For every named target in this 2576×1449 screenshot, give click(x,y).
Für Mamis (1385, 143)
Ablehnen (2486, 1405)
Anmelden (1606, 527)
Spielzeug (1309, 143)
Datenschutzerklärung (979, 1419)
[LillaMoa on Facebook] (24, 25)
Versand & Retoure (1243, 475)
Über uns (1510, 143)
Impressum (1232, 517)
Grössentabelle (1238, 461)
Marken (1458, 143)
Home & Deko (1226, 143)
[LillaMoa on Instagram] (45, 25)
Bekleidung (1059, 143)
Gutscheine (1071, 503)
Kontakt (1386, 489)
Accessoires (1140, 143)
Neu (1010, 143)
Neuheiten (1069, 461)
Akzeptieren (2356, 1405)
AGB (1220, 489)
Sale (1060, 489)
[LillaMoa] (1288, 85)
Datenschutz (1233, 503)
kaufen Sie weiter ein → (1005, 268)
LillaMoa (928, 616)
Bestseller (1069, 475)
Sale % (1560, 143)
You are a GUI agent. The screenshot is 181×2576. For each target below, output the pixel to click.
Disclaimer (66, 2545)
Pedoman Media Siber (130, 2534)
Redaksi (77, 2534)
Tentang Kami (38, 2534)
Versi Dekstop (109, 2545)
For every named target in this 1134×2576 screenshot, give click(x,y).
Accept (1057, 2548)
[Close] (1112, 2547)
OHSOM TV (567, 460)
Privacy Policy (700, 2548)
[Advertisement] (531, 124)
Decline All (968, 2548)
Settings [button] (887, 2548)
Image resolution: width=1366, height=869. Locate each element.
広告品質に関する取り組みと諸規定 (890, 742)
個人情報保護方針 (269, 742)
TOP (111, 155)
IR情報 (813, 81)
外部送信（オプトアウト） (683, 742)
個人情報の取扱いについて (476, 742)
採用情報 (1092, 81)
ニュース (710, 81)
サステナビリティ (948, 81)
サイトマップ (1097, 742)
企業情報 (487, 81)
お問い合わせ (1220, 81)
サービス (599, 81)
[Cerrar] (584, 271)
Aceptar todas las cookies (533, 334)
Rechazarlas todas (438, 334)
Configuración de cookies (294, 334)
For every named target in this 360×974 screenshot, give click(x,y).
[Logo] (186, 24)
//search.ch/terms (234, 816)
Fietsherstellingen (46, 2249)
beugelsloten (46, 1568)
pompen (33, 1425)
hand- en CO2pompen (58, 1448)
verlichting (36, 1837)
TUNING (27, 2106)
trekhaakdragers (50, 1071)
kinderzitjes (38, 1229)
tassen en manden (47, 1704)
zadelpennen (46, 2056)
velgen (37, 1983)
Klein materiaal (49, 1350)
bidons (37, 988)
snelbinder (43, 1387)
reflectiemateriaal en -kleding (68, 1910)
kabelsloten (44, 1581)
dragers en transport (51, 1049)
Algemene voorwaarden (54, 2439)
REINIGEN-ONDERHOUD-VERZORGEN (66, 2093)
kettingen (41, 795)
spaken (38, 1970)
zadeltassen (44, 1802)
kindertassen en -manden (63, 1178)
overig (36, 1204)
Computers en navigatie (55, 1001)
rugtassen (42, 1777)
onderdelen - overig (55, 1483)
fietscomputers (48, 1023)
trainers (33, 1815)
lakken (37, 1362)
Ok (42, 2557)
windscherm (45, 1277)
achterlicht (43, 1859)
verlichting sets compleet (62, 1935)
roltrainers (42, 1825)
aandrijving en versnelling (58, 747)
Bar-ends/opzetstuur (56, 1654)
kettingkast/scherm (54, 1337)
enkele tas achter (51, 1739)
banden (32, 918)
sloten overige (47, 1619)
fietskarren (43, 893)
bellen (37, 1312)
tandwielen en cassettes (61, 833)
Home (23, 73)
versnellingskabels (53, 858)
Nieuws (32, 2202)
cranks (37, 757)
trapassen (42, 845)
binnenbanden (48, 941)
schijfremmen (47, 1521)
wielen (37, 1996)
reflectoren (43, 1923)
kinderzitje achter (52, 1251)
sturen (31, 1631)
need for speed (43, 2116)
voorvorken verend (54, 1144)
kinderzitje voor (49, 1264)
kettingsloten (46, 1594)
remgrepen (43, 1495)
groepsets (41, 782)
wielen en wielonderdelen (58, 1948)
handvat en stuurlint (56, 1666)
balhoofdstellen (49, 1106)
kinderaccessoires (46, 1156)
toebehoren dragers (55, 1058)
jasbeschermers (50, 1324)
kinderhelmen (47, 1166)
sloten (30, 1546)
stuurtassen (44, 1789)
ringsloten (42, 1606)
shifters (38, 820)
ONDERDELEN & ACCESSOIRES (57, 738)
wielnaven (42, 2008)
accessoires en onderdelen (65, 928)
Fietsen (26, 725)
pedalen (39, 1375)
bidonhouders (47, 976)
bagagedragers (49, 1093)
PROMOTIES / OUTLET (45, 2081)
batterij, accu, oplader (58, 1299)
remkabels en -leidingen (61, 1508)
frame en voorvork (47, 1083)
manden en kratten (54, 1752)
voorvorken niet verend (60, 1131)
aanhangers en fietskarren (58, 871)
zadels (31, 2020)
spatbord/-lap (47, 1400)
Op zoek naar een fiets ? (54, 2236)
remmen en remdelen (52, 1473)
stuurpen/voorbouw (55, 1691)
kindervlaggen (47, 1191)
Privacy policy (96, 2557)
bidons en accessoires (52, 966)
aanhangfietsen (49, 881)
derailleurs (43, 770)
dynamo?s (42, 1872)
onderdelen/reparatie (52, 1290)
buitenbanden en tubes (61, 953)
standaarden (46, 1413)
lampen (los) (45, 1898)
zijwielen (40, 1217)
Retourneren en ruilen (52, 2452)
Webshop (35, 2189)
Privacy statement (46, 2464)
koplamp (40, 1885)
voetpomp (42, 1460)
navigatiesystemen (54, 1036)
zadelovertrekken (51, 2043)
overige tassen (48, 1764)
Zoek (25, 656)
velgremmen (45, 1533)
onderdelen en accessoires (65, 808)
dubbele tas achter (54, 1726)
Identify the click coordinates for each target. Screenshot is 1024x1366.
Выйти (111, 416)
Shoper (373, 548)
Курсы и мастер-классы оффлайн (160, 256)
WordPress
--------------------------------
WHAT IS EXPECTED
Your answer must be a single number: how many lines of the records contain the word "this".

RESULT OF THE TASK
3